When a local criminal was found dead, residents in Blanchardstown thought it would end the fear on their streets ... but they were wrong
Angelique Chrisafis, Ireland correspondent
guardian.co.uk, Tuesday 23 November 2004 00.03 GMT
It is known as Ireland's silicon valley, the heartland of a computer industry that fuelled the Celtic Tiger, bringing vast shopping centres and apartment blocks for yuppies. But north-west Dublin's violent underbelly is threatening to erupt after a weekend of gangland violence on its working-class estates saw one man shot dead in front of his baby and two men treated in hospital after drive-by shootings.
When one of Ireland's most notorious young criminals, a man with one kidney and a chronic cocaine habit, was found dead in a Dublin prison cell 10 days ago, it appeared to spark a wave of violence.
Armed police patrols were stepped up yesterday in an attempt to target 12 local gangland figures and avert further bloodshed in the run-up to Christmas.
Blanchardstown is a new town of 70,000 which has grown fast and nudges up against the northern Dublin borough of Finglas. Both have a brutal gangland history.
John Gilligan - acquittted of ordering the murder of the journalist Veronica Guerin in 1996 - comes from a local estate. He is serving 28 years for drugs offences.
The Westies, one of the most dangerous of Dublin's organised crime gangs, dominated the local heroin trade in the 90s and still operate. But in an area where some children drop out of school at 11, the gangsters are becoming younger and better armed, with sawn-off shotguns sometimes handed to teenagers. One Dublin newspaper described the new gangs as "mini-armies".
One of the leading younger hard men was a figure worthy of one of Ireland's best gangster biopics. Declan Curran was a local drug addict and teenage car thief. By 24, he was linked to violent bank robberies, assaults, drive-by shootings and gangland executions.
He had worn a colostomy bag since 19 when he was shot in the back and lost a kidney fleeing a gunman during a feud. But he refused to let it hold him back. He took steroids to pump himself up and was addicted to cocaine.
Reckless
As his mood swung violently, he seemed to display an almost suicidal recklessness. He once drove at 100mph on the wrong side of the road while high on drugs and alcohol to avoid a police car he later crashed into. A murder trial against him collapsed last year after the suspected intimidation of a key witness, his ex-girlfriend. Despite his crimes, he did not make much money and still lived with his family, where police once arrested him wearing a bullet-proof vest in bed.
When Curran was recently found dead in a prison cell in Dublin, residents in Blanchardstown and Finglas thought it would end the fear on their streets. But they were wrong.
Curran had been remanded in Cloverhill prison after he botched an armed raid on a Dublin bank. Two days later, his body was found by two cellmates who had returned from Sunday mass. The post mortem examination was inconclusive and the results of toxicology tests are awaited.

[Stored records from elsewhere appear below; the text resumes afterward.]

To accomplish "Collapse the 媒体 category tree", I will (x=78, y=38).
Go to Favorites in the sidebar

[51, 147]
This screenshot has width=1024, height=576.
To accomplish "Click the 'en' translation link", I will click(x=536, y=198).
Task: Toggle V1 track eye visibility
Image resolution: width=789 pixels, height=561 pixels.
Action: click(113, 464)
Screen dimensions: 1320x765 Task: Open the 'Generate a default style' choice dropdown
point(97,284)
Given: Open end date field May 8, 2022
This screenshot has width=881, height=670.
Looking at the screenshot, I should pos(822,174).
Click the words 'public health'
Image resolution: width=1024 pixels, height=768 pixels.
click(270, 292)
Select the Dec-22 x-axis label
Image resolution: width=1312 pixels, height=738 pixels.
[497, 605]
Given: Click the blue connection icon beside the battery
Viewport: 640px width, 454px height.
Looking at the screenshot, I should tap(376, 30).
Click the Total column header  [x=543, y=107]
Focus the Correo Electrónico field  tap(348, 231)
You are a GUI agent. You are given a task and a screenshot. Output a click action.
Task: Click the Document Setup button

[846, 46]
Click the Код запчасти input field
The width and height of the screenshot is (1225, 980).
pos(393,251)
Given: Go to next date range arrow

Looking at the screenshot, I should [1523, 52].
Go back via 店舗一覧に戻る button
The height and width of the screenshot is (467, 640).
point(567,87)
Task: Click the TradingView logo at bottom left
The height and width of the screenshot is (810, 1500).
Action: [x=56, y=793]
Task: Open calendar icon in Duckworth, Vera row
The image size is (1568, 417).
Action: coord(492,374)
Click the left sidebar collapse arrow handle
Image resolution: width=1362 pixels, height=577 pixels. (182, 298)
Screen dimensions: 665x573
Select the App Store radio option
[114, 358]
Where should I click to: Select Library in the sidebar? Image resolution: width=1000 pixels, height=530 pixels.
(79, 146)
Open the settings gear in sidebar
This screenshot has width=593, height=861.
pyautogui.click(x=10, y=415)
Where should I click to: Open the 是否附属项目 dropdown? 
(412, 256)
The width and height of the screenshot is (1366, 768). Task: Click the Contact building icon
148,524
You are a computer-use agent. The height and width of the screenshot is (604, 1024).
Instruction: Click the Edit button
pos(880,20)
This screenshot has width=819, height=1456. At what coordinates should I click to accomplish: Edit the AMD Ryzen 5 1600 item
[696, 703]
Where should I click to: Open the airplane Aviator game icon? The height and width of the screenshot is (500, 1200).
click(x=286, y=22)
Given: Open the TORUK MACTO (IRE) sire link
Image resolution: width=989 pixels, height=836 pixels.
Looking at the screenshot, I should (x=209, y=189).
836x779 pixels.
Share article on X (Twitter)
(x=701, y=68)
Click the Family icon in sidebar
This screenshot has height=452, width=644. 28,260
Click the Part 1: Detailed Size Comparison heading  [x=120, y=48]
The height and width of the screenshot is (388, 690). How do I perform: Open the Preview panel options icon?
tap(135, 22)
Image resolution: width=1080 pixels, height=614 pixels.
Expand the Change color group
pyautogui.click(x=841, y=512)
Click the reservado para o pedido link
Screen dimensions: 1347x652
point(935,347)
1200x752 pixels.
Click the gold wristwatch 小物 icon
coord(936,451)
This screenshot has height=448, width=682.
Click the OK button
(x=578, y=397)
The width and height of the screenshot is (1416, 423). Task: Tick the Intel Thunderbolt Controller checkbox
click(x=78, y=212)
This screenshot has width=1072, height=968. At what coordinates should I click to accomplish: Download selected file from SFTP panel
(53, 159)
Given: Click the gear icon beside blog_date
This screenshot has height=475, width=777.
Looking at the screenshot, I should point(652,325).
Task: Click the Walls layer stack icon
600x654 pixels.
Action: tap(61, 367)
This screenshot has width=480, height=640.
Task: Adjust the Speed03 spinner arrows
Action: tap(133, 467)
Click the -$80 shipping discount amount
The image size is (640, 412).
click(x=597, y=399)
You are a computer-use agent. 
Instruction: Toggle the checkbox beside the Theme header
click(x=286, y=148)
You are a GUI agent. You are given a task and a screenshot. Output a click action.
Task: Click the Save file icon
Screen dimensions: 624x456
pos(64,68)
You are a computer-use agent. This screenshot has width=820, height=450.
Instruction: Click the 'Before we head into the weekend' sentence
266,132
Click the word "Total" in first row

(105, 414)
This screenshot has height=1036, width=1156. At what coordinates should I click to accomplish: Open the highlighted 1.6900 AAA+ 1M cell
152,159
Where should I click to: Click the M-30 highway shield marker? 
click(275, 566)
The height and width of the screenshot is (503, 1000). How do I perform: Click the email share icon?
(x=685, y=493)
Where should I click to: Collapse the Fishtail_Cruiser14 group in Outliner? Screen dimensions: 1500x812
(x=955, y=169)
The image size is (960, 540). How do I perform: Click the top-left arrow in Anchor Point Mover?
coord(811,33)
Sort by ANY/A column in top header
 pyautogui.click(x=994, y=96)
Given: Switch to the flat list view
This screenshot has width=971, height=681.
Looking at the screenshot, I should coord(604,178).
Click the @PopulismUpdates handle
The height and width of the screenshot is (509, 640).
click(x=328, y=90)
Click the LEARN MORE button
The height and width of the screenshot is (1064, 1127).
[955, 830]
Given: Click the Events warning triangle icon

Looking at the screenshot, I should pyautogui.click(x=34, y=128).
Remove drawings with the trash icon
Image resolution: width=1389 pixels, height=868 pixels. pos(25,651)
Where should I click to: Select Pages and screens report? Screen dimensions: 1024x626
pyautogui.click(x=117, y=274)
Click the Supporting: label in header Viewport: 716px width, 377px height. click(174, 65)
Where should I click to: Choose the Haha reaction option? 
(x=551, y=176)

Almost as if to say he was gone but not forgotten, hours after Curran's death, some of his associates attacked the house of a family with whom he had been engaged in a feud, shooting and injuring one man.
This weekend, the violence worsened. In the early hours of Sunday, Paul Cunningham, 23, was asleep in an upstairs room in a house in Blanchardstown with his girlfriend and their 18-month-old baby. Two men in balaclavas and gloves burst in and shot him dead. A police inspector yesterday called it "a horrendous killing", the latest in a series of incidents causing "serious concern".
Cunningham was the third son in his family of eight to meet a violent death. He had his own underworld connections and 20 previous convictions, including firearms offences. Police said they were not ruling out the possibility of a revenge killing against Curran's side.
Local residents said yesterday they were afraid. Joan Burton, the Labour MP for Dublin West, criticised the lack of community police. "Of course, I am worried this is going to escalate, everybody is," she said.
"A lot families here have been bereaved for Christmas. Already this month we had the fatal stabbing in a bar of a man who had no connection to crime. People are fearful, particularly the innocent people who could get caught up in this."